Nénette et Boni, Claire Denis, 1996

Einerseits kann man einer neuen Form beim Entstehen zusehen. Andererseits bleibt's halt doch ein Sozialdrama. Keine Differenz mehr wird vorausgesetzt zwischen Körper und Welt. Die Körper sind nicht mehr vereinzelt und ganz, sondern aufeinander bezogen und fragmentiert. Die Welt ist kein neutraler Container mehr, sondern die Gesamtheit der sinnlichen Bezugnahmen auf Materie. Was entsteht, ist ein halborganischer Flow, der sich nur dann ein wenig falsch anfühlt, wenn rhythmische Musik ihn begleitet. Und das spricht für den Flow: es ist ein dichterer, ein komplexerer Flow als der der Musik. Auch schön: keine falsche Romantik folgt aus der neuen Form. Paradigmatisch ist das Armband, das im Krankenhaus an der Babyhand befestigt wird. Der Eintritt in die Welt ist der Eintritt in die verwaltete Welt. Und doch: Es bleibt halt ein Sozialdrama.
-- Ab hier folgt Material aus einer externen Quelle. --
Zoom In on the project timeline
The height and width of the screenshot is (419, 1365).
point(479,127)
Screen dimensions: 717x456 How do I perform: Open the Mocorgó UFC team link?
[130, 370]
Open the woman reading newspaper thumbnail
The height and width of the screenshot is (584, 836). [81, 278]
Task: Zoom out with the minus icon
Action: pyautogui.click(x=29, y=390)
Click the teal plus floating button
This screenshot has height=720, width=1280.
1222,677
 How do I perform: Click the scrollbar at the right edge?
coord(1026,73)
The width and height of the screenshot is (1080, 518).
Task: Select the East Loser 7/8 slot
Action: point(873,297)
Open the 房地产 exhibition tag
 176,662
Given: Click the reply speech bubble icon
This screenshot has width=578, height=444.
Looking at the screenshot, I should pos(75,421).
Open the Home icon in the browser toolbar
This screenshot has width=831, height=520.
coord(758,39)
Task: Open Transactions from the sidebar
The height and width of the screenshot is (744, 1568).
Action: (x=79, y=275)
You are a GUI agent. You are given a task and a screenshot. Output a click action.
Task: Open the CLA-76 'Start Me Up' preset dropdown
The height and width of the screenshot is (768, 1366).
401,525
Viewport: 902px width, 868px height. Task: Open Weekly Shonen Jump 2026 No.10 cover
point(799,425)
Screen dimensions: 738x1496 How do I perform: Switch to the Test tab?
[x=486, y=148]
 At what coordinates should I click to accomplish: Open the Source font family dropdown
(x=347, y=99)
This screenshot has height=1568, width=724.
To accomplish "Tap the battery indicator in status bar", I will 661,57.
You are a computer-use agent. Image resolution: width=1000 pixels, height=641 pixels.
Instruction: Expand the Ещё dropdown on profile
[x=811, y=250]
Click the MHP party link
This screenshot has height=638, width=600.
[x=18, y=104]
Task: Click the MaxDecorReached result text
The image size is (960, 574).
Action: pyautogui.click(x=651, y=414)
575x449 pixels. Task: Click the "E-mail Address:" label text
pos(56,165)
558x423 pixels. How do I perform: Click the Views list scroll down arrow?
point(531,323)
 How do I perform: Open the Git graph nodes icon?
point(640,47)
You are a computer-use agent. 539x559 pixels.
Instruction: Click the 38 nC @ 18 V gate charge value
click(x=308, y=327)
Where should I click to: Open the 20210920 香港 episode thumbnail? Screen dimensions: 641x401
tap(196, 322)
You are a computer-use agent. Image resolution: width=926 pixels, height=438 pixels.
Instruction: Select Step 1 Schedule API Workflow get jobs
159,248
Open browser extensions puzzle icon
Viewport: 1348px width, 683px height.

Und sogar ein übles, mit Teenageschwangerschaft, broken homes, ungenau definiertem migrantischen Milieu und so weiter. Wie Denis in ihren Flow die Zeichenlogik des Sozialdramas einbaut, wie widerstandslos dieser Einbau funktioniert, vor allem: Das hat mich immer wieder ziemlich abgestoßen, es wirft die Frage auf: wenn man sich "in die Bilder fallen lässt" (den ganz großen synästhetischen Überschlag kaufe ich der entsprechenden Theorieschule ohnehin nicht ab), wohinein fällt man dann ganz eigentlich? In ihren Afrikafilmen gibt es Stellvertreter für Denis' eigene Position und damit automatisch hierarchische Unterscheidungen. Vielleicht sind hierarchische Unterscheidungen manchmal eine gute Sache. Zumindest, wenn sie im Film figuriert - und nicht nur, bevor die Bildprofuktion überhaupt beginnt impliziert - sind.